_THE PROBLEM_:
Please copy out the data between the lines holding "The width and height of the screenshot is (640, 480)." and "Action: click(x=212, y=1444)", inclusive, with "parcel" swapped for "package" and nothing else changed.

-- Start --

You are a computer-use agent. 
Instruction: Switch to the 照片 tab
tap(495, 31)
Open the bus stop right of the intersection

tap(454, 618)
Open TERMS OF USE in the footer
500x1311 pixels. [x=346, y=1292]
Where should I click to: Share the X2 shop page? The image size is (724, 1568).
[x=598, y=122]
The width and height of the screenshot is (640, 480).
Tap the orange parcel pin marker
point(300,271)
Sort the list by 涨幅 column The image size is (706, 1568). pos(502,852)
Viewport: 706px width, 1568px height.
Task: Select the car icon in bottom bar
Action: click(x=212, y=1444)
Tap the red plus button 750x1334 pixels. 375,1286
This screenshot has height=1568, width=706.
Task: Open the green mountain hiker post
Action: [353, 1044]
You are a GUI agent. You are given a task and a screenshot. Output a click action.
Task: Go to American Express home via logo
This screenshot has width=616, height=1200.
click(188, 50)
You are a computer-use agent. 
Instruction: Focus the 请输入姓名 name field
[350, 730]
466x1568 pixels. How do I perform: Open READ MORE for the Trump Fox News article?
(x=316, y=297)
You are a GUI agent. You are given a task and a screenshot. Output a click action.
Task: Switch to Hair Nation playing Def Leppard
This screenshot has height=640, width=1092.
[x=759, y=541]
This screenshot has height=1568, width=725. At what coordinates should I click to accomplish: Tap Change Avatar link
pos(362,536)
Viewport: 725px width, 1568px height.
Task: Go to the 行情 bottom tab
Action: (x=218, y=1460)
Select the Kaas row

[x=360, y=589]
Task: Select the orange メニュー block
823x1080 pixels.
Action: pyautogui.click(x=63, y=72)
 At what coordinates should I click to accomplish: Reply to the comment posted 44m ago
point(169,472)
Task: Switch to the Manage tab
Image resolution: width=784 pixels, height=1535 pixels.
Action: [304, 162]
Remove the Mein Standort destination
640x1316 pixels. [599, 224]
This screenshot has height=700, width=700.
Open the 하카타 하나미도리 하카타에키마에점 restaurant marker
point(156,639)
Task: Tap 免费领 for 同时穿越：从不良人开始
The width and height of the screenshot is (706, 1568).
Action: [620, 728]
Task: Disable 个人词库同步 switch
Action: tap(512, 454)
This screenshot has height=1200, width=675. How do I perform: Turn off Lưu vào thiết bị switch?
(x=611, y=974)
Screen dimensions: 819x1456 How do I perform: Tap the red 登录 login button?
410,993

-- End --

_COMPLETE ANSWER_:
The width and height of the screenshot is (640, 480).
Tap the orange package pin marker
point(300,271)
Sort the list by 涨幅 column The image size is (706, 1568). pos(502,852)
Viewport: 706px width, 1568px height.
Task: Select the car icon in bottom bar
Action: click(x=212, y=1444)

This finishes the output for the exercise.